It’s the T-shirts that get me the most. It’s rare to find a T-shirt that’s ironic by itself. This one succeeds. These do not. Yet if you search “ironic t-shirts” on Google, you’ll think that every t-shirt with a pun or a flippant quote is ironic. Alas, situations provide irony. Catchphrases do not.
Now, I’ll give hipsters some credit. They’re not necessarily buying the corporate produced T-shirts that are clearly aimed at them. They’re scouring garage sales and thrift shops and boxes in their parents’ attics looking for something unique. But there’s nothing ironic in a skinny, pasty hipster girl wearing a T-shirt that says 1993 First Team Bucks County Nose Tackle. It might get a few thumbs up at a Jonathan Lethem reading, but that’s the opposite of irony, because that was the intended effect. She wanted to impress like-minded people.
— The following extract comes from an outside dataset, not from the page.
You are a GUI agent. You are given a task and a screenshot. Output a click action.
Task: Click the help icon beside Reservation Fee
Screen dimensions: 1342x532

The T-shirt would only be ironic if it produced the opposite of the desired effect, in some synchronistic way.
For instance, imagine the girl wore that T-shirt to a town hall meeting where the debate of the night involved tearing down an art gallery to put in a football stadium. She may be trying to voice her indignation in the form of an absurd, illogical T-shirt. But what if the town board saw the shirt and said, “Well, we were going to turn down the stadium proposal, but obviously the town is full of football fans, most notably the skinny, pixie-haired girl, who once challenged the status-quo by succeeding in an arena traditionally ruled by obese black men. Football stadium approved!” Now that’s ironic.
The picture above shows a mugshot of a man wearing a “World’s Greatest Dad ” T-shirt. Skirts the edge of irony, but it ain’t quite it. Turns out the man was arrested for soliciting a 14-year-old online, certainly not the actions of the planet’s finest father. Ironic? I’m still not convinced. It’s disturbingly contrary, like a terrorist donning a peace sign, but it isn’t ironic. For his sake, part of me wants to imagine he is a dedicated hipster, and he wore this shirt, and committed this crime, so that I would blog about him and say he is the greatest ironic prankster of his generation. But I won’t do that. Because I believe in the integrity of irony. And I believe this guy is really just a pervert.